• **TASK STATEMENT**
Please report each line of the data below that contains "Resources".

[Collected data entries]
>>>>>

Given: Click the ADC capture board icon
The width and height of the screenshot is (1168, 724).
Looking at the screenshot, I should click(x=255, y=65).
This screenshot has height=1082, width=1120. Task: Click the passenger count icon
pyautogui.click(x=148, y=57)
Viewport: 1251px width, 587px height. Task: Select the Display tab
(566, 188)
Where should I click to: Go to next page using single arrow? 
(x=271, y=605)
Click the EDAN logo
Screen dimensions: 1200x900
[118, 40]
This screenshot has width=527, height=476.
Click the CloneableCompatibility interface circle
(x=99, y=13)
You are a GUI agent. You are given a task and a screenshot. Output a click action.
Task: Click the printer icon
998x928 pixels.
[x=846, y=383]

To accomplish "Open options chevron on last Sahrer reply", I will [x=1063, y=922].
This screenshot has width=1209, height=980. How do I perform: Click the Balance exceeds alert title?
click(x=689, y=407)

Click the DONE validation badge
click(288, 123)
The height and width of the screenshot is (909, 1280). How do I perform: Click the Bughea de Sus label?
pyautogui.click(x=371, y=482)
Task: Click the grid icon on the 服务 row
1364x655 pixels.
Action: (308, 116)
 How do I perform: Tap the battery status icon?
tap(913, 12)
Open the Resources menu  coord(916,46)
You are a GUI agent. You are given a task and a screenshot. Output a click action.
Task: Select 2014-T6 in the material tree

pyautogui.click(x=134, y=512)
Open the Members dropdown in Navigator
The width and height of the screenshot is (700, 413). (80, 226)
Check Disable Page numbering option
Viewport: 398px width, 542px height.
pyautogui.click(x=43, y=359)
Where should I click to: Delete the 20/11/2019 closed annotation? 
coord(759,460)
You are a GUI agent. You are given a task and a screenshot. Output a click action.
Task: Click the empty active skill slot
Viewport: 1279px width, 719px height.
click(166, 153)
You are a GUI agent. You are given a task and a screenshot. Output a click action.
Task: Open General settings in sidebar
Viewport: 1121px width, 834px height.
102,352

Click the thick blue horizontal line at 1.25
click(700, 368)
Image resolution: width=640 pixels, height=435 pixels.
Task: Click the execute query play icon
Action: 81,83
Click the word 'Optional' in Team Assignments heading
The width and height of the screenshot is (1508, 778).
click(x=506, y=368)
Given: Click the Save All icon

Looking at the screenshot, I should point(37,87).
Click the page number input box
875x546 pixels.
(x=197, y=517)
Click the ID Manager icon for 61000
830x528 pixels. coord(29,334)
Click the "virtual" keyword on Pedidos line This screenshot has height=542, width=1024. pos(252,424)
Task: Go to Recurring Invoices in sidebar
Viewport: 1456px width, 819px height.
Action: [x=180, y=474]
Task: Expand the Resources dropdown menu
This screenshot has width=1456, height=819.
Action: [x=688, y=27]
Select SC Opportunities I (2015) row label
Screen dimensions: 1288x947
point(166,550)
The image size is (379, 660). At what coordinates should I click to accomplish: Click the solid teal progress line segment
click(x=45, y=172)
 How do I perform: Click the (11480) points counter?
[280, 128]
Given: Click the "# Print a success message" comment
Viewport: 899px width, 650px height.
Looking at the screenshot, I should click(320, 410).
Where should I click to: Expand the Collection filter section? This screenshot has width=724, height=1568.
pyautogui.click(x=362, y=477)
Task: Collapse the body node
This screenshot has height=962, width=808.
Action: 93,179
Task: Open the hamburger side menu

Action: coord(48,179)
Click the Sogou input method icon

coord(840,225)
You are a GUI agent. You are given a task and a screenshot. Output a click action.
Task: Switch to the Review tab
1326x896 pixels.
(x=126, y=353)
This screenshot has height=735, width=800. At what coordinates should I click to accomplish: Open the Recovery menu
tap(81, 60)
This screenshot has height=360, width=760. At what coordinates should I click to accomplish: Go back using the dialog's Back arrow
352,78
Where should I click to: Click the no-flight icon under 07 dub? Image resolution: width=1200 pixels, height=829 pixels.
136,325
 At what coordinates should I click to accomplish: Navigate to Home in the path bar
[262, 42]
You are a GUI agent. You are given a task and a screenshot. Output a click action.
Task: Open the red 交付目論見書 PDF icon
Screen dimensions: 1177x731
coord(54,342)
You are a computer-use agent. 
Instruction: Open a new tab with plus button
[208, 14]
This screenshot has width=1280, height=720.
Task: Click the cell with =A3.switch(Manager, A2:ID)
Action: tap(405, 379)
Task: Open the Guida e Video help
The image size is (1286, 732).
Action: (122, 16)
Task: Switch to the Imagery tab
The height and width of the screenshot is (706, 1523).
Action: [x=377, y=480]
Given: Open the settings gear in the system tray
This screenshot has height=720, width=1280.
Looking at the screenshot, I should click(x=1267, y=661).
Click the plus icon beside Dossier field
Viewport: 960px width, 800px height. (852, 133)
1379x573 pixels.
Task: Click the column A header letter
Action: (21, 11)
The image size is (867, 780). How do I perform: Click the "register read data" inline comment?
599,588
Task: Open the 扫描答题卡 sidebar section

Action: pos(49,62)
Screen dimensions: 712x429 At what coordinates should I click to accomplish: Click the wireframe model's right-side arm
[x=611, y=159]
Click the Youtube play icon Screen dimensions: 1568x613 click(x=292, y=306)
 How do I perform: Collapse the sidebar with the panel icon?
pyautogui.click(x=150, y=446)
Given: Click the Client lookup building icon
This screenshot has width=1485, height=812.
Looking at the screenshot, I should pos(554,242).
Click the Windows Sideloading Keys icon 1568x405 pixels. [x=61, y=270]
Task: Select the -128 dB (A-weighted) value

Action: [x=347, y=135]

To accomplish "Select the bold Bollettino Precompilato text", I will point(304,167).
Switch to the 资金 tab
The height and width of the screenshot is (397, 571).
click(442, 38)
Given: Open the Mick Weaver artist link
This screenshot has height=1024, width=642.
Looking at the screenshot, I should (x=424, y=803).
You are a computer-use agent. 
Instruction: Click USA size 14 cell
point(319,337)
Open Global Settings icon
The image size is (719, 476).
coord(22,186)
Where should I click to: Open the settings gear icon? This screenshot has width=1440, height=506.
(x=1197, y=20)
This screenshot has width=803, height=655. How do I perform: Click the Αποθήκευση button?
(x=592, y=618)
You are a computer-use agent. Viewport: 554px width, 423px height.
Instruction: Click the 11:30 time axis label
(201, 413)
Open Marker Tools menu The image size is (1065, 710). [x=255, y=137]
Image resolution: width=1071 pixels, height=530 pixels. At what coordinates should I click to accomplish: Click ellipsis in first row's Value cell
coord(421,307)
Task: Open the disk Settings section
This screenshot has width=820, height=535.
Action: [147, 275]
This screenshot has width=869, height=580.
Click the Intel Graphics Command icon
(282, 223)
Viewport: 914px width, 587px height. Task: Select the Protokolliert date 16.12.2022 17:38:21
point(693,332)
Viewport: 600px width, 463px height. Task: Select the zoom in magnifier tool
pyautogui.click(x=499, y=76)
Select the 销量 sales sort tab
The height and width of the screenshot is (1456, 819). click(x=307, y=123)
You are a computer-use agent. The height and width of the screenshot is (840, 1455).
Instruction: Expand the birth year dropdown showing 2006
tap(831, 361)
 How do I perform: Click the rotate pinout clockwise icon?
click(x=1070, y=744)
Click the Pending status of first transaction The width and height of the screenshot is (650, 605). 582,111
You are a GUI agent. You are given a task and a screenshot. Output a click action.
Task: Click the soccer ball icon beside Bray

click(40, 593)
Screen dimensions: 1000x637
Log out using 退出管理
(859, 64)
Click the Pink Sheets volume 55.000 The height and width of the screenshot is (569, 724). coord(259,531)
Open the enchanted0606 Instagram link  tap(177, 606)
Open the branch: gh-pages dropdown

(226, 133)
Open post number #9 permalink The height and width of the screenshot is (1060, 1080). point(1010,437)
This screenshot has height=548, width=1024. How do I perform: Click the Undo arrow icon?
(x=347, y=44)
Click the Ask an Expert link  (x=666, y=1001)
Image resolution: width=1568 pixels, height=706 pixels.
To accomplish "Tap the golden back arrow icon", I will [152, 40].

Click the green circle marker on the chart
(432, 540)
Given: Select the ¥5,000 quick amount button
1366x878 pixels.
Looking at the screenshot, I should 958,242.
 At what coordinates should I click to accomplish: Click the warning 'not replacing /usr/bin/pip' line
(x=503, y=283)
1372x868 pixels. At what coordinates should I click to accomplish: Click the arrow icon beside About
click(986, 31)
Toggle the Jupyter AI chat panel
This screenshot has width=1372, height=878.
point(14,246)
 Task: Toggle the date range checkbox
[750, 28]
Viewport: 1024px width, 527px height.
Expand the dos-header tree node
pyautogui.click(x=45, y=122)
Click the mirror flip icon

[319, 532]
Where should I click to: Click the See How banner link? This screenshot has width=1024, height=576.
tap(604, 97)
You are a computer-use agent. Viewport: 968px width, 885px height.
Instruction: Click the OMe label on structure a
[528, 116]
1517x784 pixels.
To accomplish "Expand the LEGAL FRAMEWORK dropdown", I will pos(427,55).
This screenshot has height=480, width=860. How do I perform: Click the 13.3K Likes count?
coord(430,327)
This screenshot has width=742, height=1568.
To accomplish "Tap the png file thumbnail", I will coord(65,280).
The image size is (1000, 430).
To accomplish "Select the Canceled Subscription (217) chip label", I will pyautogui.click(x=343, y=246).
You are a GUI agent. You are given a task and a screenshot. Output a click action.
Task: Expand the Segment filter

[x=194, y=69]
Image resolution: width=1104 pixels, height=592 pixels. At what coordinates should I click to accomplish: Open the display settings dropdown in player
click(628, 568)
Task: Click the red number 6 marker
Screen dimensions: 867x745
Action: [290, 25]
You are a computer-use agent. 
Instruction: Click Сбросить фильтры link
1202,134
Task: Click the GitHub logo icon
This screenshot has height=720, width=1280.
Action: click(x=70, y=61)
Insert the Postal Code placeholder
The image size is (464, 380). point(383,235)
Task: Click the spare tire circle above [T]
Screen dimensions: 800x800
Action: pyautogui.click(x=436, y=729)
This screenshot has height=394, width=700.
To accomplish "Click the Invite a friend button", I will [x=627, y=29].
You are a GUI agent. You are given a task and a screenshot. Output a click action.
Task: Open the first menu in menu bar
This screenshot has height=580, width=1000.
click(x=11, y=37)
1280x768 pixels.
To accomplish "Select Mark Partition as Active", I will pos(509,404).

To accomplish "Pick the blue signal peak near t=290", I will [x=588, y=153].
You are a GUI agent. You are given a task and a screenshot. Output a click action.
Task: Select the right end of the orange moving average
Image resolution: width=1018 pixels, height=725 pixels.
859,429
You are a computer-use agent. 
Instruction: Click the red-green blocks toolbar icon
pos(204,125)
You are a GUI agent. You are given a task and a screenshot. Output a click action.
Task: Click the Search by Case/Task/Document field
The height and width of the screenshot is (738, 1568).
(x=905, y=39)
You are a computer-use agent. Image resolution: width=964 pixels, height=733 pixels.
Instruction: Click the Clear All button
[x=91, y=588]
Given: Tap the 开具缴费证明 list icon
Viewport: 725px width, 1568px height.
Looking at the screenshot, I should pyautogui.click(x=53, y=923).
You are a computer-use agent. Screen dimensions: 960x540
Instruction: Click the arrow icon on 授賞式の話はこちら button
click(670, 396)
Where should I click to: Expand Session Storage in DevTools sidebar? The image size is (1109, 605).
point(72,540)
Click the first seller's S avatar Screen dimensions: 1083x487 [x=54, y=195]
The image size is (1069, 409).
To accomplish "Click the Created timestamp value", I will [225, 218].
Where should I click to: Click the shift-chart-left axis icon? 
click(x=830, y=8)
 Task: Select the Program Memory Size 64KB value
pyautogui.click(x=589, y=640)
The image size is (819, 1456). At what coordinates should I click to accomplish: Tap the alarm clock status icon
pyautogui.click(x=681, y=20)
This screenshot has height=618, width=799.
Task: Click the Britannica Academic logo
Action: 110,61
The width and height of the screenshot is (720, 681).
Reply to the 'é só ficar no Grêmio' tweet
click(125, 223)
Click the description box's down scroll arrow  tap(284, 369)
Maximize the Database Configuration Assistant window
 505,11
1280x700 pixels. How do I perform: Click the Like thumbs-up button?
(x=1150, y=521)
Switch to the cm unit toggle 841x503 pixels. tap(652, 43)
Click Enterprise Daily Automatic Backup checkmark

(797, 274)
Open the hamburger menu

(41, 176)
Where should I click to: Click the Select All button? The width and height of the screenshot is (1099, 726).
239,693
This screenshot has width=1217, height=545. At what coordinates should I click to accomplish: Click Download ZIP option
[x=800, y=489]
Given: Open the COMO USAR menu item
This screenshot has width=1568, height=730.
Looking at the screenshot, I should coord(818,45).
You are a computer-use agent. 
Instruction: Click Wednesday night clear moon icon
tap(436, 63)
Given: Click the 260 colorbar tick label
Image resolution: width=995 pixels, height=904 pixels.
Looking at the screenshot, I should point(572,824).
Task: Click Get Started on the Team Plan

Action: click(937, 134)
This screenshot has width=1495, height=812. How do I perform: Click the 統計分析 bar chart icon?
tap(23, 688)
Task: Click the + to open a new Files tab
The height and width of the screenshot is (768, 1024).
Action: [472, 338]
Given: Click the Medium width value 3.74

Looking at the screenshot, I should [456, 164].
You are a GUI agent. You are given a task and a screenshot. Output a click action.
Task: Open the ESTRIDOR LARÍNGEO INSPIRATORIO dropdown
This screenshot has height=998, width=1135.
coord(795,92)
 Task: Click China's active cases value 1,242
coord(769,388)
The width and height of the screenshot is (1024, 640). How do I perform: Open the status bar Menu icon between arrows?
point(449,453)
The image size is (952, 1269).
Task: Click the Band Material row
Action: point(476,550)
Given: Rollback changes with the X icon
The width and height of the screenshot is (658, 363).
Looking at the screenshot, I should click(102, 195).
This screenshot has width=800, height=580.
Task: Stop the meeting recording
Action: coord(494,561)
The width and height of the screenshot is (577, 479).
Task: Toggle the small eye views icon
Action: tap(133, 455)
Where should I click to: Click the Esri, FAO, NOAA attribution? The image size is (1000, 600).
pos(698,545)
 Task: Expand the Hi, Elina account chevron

<<<<<

• **ANSWER SPACE**
Open the Resources menu  coord(916,46)
Task: Expand the Resources dropdown menu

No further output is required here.